There are _two_ hash functions at play in that collision:  the tuple hash function, and the integer hash function.  Regardless of whether the _tuple_ hash function does

t ^= t << shift;
or
t += t >> shift;

or anything else involving just `t`, that only directly affects the result of the _int_ hash function.  Whose low order bits cannot be improved in general - they're already optimally spread out in the most important cases.

> If that change does NOT affect the lower N bits,
> then you still have a collision hash((3, 3)) % 2**N ==
> hash((-3, -3)) % 2**N. This is relevant because the dict
> implementation starts by taking the lower bits first. So
> ideally we want to avoid hash collisions in the lower
> bits too.

Which the int hash on its own already does a superb job of doing in the most important cases.  If you feel you just have to mess with low-order bits, do it instead on the _tuple_ hash intermediate results, not on its inputs.  Like

x += x >> 16;

after t is folded in to x.  It's x you care about directly, not t.  Damaging desirable properties in t to _indirectly_ gain something in x is too clever by half.

Mucking with t to avoid the nested-tuple catastrophes is worth it, but I prefer to do that with as little damage to t's desirable properties as reasonably possible.

> This may also be a reason to avoid the standard FNV
> multipliers: the 64-bit FNV multiplier was chosen with
> the full 64-bit hash range in mind. It was never meant
> to work well when truncated to some lower N bits.
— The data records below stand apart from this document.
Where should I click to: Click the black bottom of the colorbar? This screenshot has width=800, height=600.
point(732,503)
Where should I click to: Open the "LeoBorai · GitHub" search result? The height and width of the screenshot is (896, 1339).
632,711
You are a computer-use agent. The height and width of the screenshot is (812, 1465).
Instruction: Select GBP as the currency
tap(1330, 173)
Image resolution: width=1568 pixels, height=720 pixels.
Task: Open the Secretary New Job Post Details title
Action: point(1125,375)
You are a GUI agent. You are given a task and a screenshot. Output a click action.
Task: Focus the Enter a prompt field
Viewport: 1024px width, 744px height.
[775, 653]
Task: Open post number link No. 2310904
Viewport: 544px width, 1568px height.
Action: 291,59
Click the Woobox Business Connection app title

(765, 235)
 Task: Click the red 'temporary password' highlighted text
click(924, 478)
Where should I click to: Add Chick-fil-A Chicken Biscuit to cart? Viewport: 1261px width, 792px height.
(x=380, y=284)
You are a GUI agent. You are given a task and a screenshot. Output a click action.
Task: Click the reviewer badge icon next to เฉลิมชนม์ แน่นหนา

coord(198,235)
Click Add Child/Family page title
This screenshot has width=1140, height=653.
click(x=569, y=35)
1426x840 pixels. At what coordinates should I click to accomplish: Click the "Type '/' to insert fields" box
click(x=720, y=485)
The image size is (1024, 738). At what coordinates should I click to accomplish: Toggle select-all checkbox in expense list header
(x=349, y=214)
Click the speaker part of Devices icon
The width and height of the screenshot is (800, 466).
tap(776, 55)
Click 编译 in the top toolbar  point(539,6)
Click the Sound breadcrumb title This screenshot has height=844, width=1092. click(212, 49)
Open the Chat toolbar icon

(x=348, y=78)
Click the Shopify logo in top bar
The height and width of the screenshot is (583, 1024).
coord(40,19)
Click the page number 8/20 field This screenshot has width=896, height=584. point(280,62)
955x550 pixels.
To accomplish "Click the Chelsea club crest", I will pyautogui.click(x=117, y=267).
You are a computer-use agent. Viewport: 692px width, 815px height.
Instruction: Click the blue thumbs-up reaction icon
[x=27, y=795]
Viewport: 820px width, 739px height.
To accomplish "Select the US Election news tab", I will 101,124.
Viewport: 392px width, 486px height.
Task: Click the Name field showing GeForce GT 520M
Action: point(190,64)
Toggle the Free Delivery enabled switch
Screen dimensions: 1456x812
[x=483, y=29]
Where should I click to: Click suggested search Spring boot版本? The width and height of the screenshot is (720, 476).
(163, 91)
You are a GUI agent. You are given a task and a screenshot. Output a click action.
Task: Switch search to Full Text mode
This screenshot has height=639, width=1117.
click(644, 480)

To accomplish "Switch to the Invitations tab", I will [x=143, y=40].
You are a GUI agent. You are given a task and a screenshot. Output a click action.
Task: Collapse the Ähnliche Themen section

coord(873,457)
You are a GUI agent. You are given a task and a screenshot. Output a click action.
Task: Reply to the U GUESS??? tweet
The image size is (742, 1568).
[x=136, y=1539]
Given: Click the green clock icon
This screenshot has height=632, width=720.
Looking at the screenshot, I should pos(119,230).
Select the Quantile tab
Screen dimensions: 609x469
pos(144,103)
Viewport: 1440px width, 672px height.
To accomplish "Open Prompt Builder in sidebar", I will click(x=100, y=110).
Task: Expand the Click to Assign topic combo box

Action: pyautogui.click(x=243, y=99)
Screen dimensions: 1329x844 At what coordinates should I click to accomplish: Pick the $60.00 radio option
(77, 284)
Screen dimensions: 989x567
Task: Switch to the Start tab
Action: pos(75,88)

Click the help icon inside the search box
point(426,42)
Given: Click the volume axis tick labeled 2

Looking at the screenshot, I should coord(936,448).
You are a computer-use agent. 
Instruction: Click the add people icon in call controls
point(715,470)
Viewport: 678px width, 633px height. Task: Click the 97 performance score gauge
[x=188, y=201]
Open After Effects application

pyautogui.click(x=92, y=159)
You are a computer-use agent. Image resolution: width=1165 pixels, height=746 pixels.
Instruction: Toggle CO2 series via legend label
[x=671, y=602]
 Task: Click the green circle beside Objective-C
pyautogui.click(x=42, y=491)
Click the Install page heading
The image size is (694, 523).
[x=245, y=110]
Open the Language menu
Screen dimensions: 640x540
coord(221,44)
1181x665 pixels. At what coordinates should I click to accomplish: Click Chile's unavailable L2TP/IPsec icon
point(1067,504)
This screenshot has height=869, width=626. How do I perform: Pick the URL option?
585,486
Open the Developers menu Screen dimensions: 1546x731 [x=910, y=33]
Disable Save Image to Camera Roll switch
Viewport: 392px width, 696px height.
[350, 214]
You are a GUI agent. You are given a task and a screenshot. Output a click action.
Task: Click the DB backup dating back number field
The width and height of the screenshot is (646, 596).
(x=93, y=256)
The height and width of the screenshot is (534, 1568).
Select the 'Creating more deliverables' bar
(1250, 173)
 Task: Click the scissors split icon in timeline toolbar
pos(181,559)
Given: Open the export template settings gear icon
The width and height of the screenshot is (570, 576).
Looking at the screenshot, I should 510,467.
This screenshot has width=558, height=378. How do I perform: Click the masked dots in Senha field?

Do you believe any other multiplier would work better toward that end?  For any odd multiplier M, the last k bits of i*M are determined solely by the last k bits of i, and

[(last k bits of i*M) for i in range(anything, anything + 2**k)]

is a permutation of range(2**k).  The high order bits of i have nothing to do with it, and any odd multiplier permutes the lower k bits over any stretch of 2**k consecutive multiplicands.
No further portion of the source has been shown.